- WHAT IS BEING ASKED
Among the records below, find each line bearing the word "agent" and copy it.

- AVAILABLE DATA

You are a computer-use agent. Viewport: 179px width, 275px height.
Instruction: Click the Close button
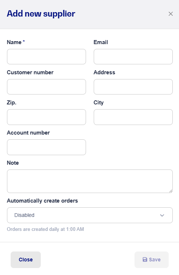click(x=26, y=260)
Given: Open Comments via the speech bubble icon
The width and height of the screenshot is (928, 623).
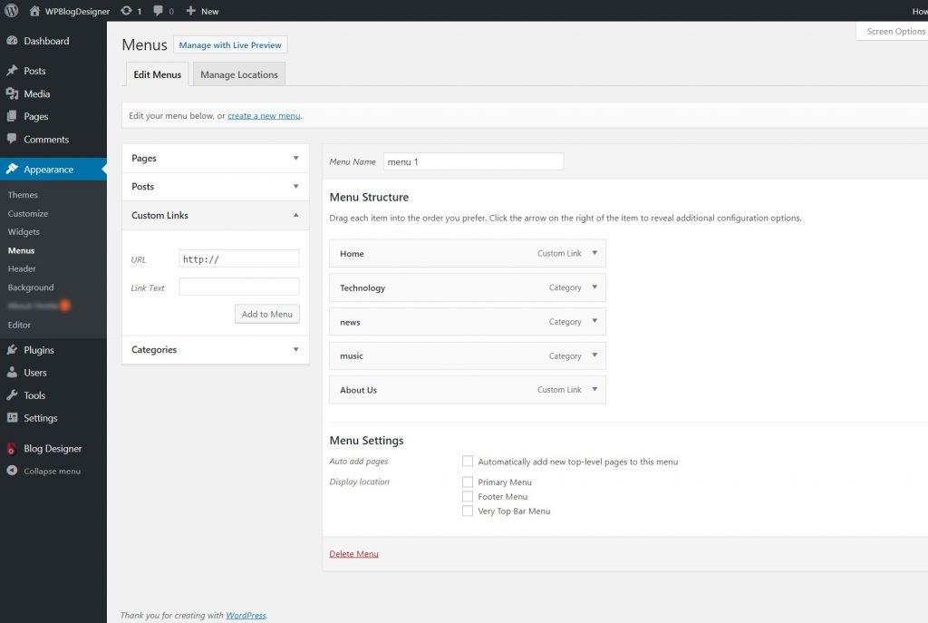Looking at the screenshot, I should point(13,139).
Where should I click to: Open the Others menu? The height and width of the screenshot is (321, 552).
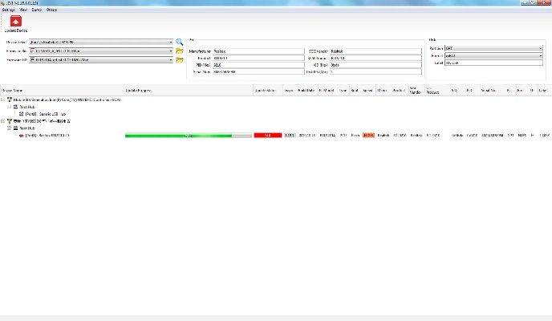click(51, 10)
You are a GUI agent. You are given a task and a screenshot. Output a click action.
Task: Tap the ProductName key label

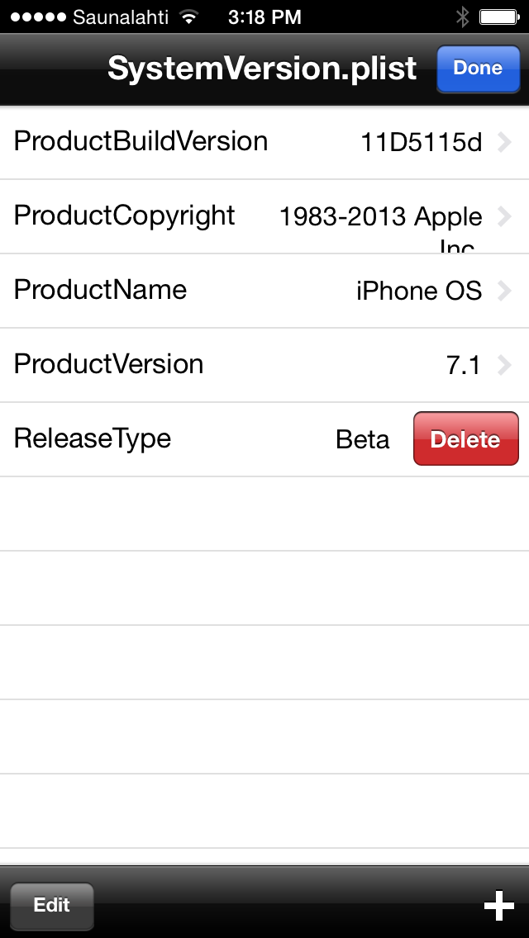(100, 290)
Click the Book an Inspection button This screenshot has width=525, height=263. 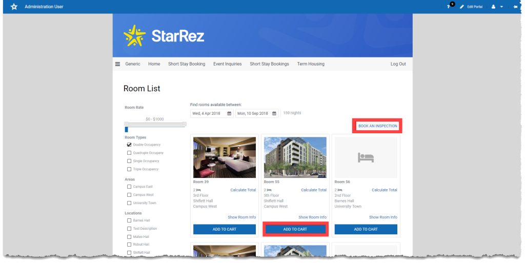[x=377, y=126]
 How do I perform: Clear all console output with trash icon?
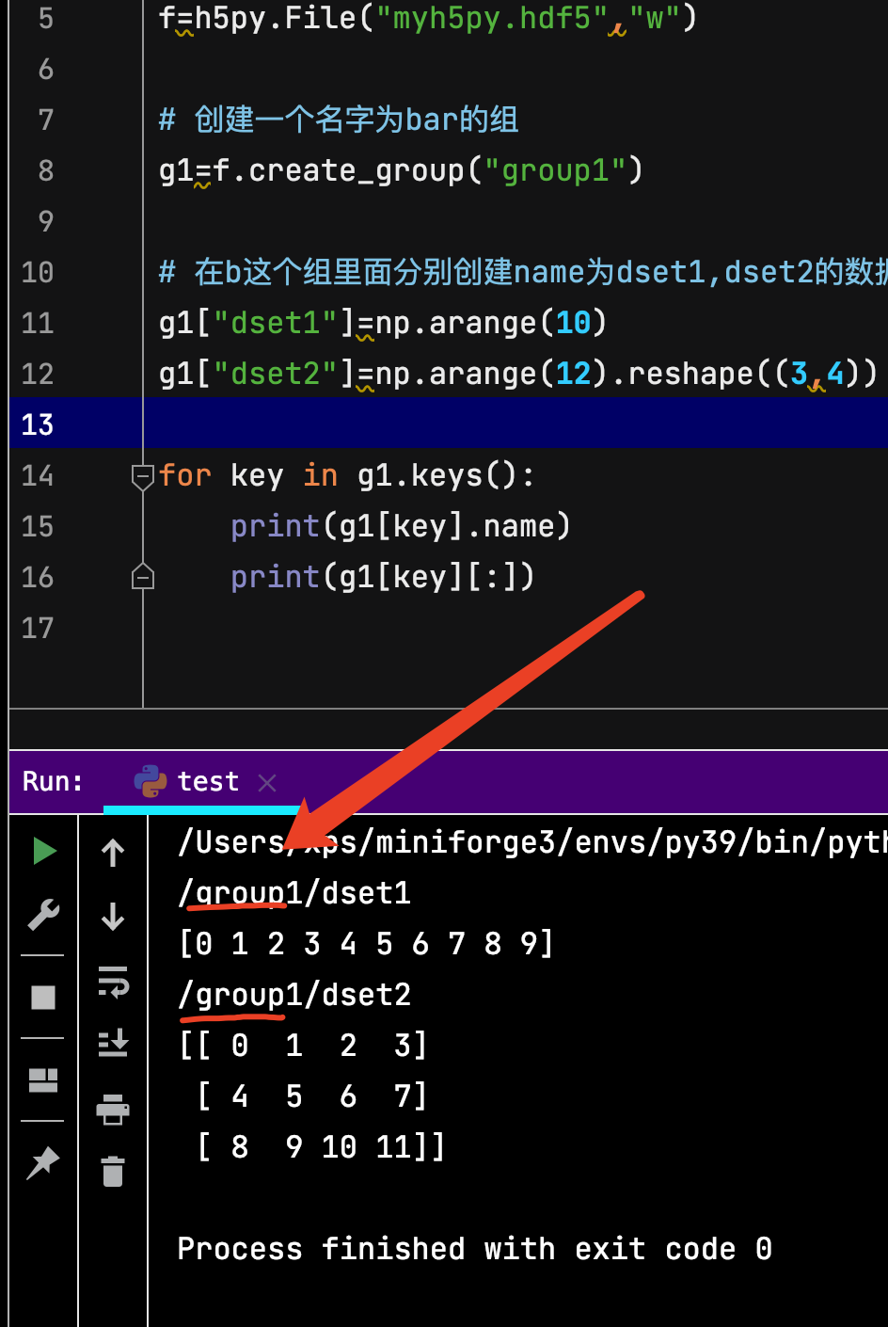[x=112, y=1174]
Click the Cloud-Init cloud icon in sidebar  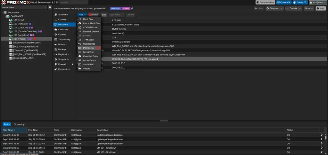pyautogui.click(x=56, y=29)

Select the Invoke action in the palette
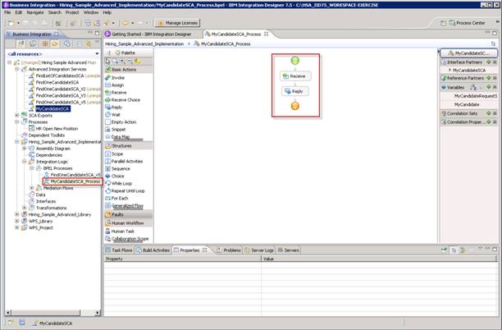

- ANSWER SPACE
You are a computer-use agent. Viewport: 179px width, 275px height.
You are a GUI agent. You are given a task and a screenshot. Output a click action.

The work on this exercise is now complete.